> Record excerpts
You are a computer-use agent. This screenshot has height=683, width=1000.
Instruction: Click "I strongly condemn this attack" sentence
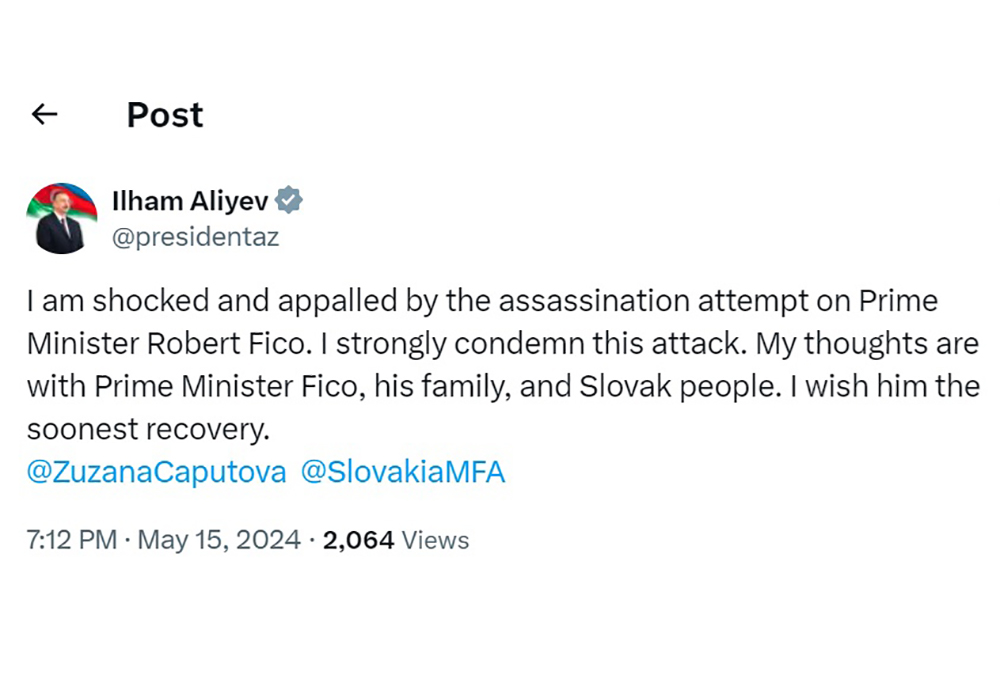(x=535, y=343)
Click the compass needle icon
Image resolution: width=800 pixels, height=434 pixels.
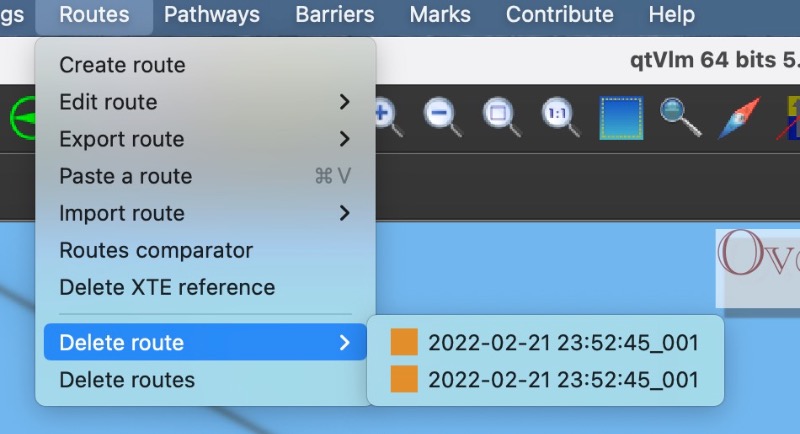[x=739, y=118]
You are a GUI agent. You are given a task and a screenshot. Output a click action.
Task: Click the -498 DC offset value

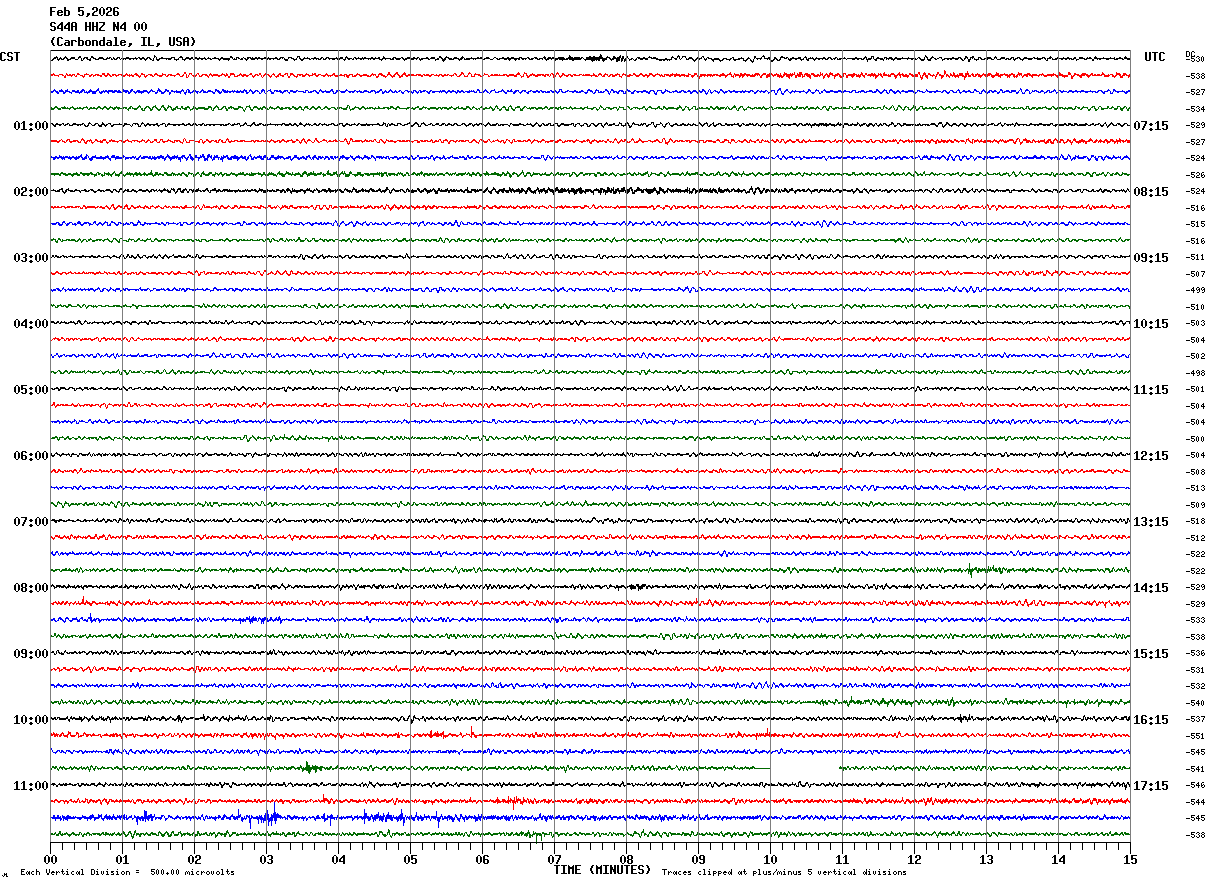click(1196, 373)
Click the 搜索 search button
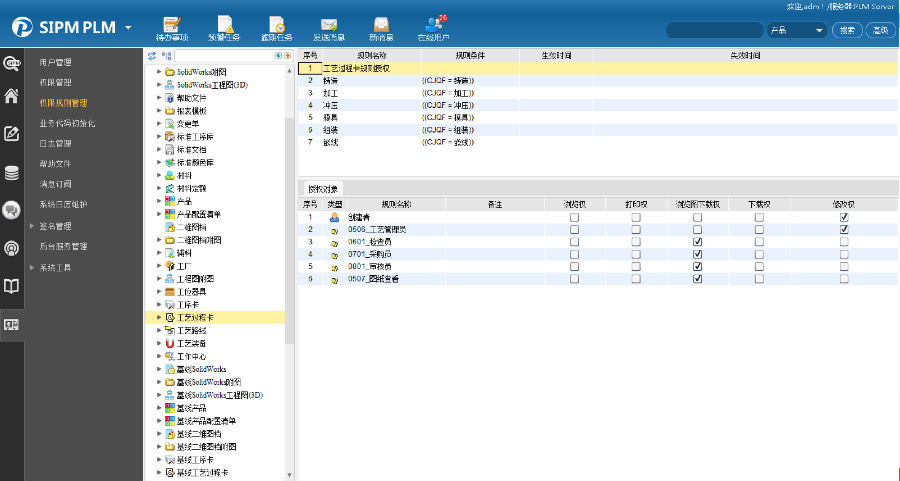The height and width of the screenshot is (481, 900). pyautogui.click(x=847, y=31)
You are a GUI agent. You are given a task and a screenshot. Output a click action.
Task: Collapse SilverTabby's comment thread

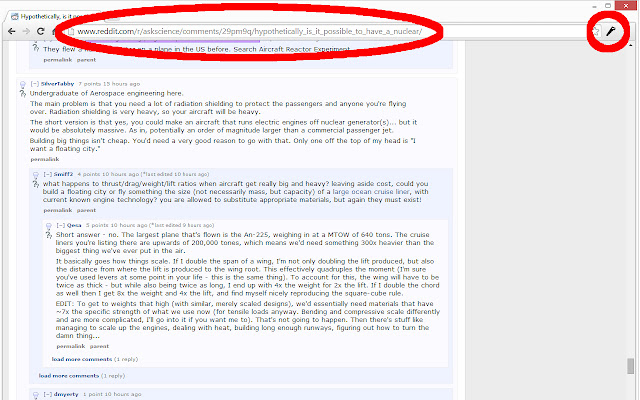click(35, 84)
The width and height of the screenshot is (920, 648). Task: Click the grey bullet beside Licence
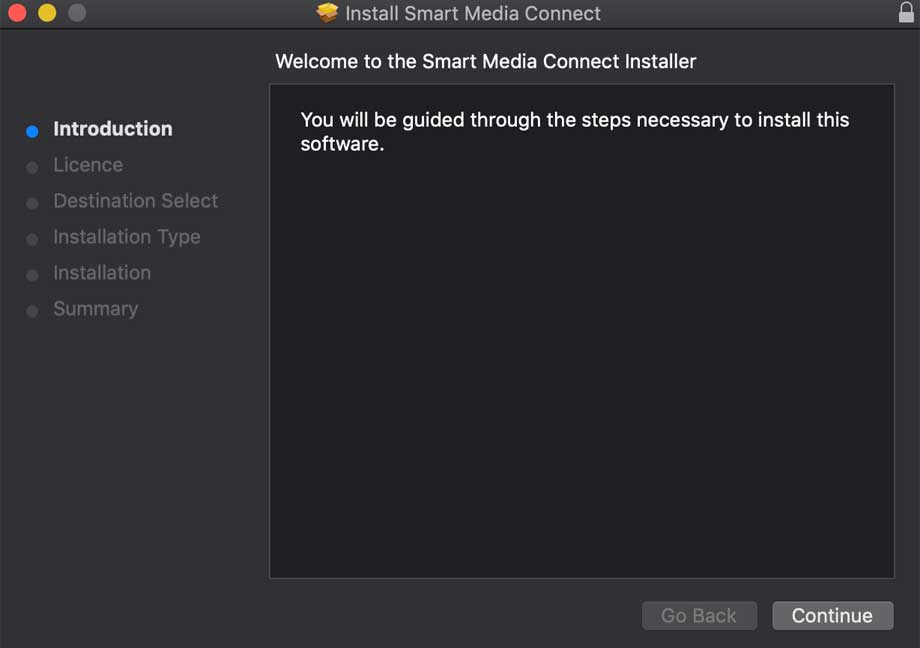coord(32,167)
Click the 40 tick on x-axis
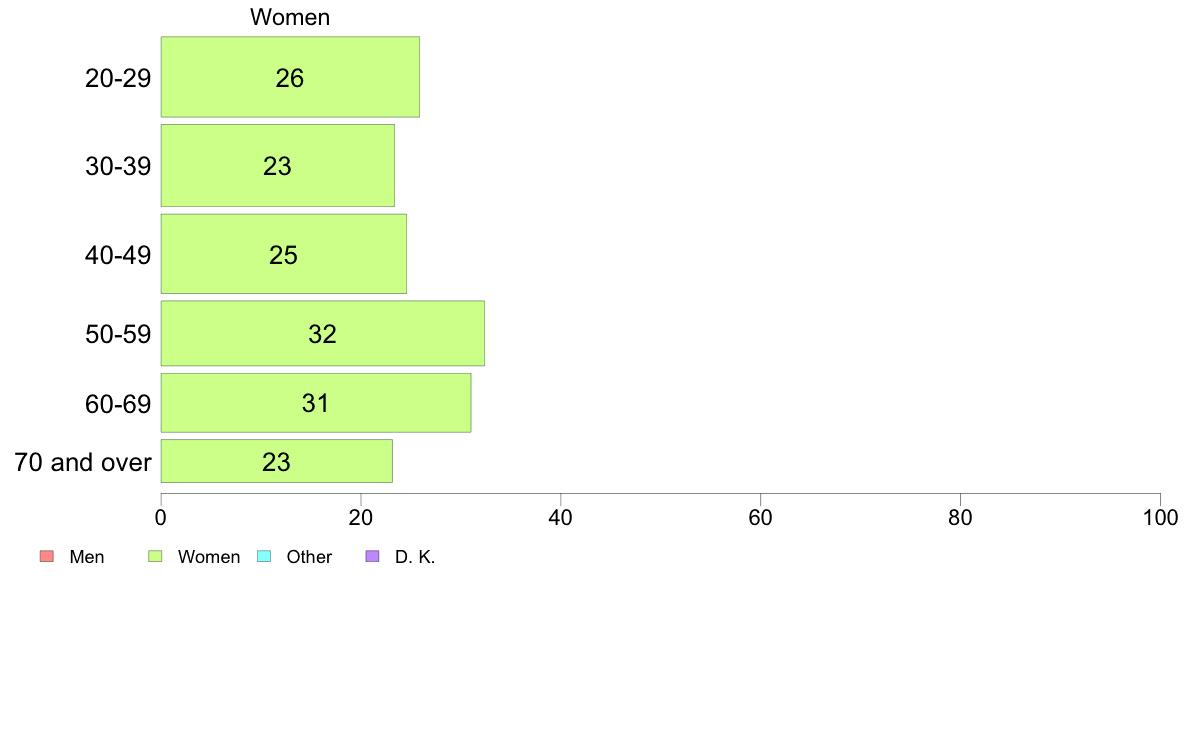The width and height of the screenshot is (1188, 736). (x=561, y=518)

> Activity
Restate exactly, and only, the lines from the one that holds "Task: Collapse SilverTabby's comment thread" down to the last line of the material above. Omit the pictures.

> Response area
Task: Collapse SilverTabby's comment thread

click(35, 84)
The width and height of the screenshot is (920, 648). Task: Click the grey bullet beside Licence
coord(32,167)
Click the 40 tick on x-axis
The width and height of the screenshot is (1188, 736). (x=561, y=518)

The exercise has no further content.